12 June 1987 – Jimmy L Glass

US Justice William Brennan famously branded electrocution “nothing less than the contemporary technological equivalent of burning people at the stake’. He was attempting to get Jimmy L Glass off the hook after the convict had been sentenced to death via the electric chair.

Glass had had a prior record. Indeed he’d escaped from jail and was on the run with another inmate when the duo killed a middle-aged couple in their own home. The second trial took this into consideration and the sentence was death.

Heated debate

However, Glass fought long and hard, asserting that Old Sparky was ‘cruel and unusual’ and so contravened a couple of American’s constitutional Amendments1.

And there were some pretty hard hitters in Glass’ camp. But weirdly they weren’t contesting the sentence, just the penalty – they were merely after changing the method by which it would be…errr…executed.

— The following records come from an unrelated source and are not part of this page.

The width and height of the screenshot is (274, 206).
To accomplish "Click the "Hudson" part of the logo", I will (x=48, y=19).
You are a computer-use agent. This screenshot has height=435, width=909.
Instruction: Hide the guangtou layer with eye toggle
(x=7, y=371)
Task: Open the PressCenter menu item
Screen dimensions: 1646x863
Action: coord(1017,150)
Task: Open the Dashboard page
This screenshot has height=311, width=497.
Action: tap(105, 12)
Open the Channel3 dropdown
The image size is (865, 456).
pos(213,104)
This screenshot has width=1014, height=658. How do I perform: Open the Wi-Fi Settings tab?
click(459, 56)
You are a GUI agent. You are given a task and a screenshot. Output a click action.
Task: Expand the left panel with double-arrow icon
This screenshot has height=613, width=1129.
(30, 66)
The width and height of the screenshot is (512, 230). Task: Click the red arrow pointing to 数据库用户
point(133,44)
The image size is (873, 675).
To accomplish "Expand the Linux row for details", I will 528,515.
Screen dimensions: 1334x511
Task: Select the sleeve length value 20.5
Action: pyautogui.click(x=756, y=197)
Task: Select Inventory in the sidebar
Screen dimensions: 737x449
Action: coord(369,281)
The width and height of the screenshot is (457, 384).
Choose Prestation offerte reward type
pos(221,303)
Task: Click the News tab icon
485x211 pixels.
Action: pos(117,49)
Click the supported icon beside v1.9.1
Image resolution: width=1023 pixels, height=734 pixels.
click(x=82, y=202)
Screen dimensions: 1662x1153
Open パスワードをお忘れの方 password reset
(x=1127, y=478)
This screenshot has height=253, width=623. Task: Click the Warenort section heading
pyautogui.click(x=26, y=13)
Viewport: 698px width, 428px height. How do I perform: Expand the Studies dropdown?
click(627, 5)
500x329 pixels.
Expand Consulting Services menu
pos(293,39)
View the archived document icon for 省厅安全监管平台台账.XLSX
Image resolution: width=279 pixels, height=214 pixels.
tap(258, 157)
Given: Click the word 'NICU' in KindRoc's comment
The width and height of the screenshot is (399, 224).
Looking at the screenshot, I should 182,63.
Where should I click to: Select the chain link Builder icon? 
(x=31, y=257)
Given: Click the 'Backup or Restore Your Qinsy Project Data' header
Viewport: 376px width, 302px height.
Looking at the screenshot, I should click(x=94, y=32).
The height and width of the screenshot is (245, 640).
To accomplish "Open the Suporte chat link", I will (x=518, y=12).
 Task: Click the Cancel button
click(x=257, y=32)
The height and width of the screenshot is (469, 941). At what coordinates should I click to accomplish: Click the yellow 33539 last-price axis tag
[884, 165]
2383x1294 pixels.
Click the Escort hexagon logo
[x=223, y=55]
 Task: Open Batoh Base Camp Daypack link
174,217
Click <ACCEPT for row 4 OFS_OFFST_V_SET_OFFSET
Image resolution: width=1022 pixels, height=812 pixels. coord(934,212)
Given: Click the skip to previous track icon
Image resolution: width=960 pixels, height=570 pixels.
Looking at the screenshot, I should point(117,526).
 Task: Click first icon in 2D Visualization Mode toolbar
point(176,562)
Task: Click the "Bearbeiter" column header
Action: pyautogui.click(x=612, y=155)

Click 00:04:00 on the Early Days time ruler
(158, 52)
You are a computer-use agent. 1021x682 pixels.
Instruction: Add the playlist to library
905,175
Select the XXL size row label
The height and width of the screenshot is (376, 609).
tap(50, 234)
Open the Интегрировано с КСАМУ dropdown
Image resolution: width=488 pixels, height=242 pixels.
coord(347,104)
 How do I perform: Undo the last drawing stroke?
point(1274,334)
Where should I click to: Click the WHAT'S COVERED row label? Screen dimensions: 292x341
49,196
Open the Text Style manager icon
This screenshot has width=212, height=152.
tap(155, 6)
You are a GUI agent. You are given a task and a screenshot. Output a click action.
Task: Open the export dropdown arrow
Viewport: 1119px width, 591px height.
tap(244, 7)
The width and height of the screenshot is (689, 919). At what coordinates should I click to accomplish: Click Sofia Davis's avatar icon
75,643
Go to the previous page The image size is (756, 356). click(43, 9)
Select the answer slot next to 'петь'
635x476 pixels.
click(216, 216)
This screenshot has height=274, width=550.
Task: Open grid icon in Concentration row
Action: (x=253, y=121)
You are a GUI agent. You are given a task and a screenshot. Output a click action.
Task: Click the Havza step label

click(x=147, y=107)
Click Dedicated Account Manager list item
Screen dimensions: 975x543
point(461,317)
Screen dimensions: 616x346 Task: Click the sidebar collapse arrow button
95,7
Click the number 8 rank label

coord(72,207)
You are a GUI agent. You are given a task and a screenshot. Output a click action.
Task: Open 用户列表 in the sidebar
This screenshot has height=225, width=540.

They maintained that electrocution was inhumane and should be stopped in favour of quick and painless dispatches.


Needless to say, they lost the case and Glass was plonked on Old Sparky aged roughly 25. But the fact that he was prepared to take Louisiana to task for the principle set a precedent. Louisiana changed its method to lethal injection just a few years later.

1 ‘Cruel and unusual punishments’ came under the Eighth Amendment, but Glass’ legal team also fought under the 14th Amendment.